[Entries on where items appear]
■ ■ ■ ■
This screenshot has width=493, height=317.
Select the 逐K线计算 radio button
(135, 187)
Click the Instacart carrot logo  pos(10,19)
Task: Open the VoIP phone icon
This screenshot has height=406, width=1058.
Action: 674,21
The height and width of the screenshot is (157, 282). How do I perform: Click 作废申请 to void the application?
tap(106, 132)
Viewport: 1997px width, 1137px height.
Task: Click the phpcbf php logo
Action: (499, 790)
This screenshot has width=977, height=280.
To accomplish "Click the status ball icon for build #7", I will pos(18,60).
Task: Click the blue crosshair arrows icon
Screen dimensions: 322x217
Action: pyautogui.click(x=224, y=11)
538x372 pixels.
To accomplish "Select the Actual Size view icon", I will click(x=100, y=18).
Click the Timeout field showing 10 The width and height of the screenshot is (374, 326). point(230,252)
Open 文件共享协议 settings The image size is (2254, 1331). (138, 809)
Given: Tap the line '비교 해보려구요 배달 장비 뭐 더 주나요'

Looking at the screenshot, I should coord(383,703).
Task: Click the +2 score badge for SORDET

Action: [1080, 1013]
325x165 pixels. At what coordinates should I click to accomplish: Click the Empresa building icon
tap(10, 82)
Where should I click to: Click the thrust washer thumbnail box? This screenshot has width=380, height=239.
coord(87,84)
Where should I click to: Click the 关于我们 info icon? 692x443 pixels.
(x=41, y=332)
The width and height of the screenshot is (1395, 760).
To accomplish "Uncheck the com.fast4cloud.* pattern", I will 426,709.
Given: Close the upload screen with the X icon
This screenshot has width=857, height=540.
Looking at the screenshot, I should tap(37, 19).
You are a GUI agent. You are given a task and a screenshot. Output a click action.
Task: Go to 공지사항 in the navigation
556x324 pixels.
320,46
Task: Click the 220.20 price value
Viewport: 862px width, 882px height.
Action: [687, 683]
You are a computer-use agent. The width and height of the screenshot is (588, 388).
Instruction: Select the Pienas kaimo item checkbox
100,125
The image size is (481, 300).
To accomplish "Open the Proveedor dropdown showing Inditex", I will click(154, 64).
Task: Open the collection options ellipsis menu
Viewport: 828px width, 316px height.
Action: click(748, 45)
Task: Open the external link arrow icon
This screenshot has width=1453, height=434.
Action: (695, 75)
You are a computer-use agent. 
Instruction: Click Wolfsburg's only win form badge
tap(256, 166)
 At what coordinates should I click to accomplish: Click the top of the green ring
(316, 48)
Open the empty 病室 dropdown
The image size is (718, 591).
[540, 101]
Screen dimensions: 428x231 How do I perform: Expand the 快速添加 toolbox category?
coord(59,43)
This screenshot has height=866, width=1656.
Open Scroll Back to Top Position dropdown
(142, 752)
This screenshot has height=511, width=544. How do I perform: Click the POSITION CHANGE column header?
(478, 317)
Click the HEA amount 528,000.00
■ ■ ■ ■
Recast the lines above as a numbered list, without the blank lines, beginning at the first line and ending after the line containing "I will 426,709.".

1. This screenshot has width=493, height=317.
2. Select the 逐K线计算 radio button
3. (135, 187)
4. Click the Instacart carrot logo  pos(10,19)
5. Task: Open the VoIP phone icon
6. This screenshot has height=406, width=1058.
7. Action: 674,21
8. The height and width of the screenshot is (157, 282). How do I perform: Click 作废申请 to void the application?
9. tap(106, 132)
10. Viewport: 1997px width, 1137px height.
11. Task: Click the phpcbf php logo
12. Action: (499, 790)
13. This screenshot has width=977, height=280.
14. To accomplish "Click the status ball icon for build #7", I will pos(18,60).
15. Task: Click the blue crosshair arrows icon
16. Screen dimensions: 322x217
17. Action: pyautogui.click(x=224, y=11)
18. 538x372 pixels.
19. To accomplish "Select the Actual Size view icon", I will click(x=100, y=18).
20. Click the Timeout field showing 10 The width and height of the screenshot is (374, 326). point(230,252)
21. Open 文件共享协议 settings The image size is (2254, 1331). (138, 809)
22. Given: Tap the line '비교 해보려구요 배달 장비 뭐 더 주나요'
23. Looking at the screenshot, I should coord(383,703).
24. Task: Click the +2 score badge for SORDET
25. Action: [1080, 1013]
26. 325x165 pixels. At what coordinates should I click to accomplish: Click the Empresa building icon
27. tap(10, 82)
28. Where should I click to: Click the thrust washer thumbnail box? This screenshot has width=380, height=239.
29. coord(87,84)
30. Where should I click to: Click the 关于我们 info icon? 692x443 pixels.
31. (x=41, y=332)
32. The width and height of the screenshot is (1395, 760).
33. To accomplish "Uncheck the com.fast4cloud.* pattern", I will 426,709.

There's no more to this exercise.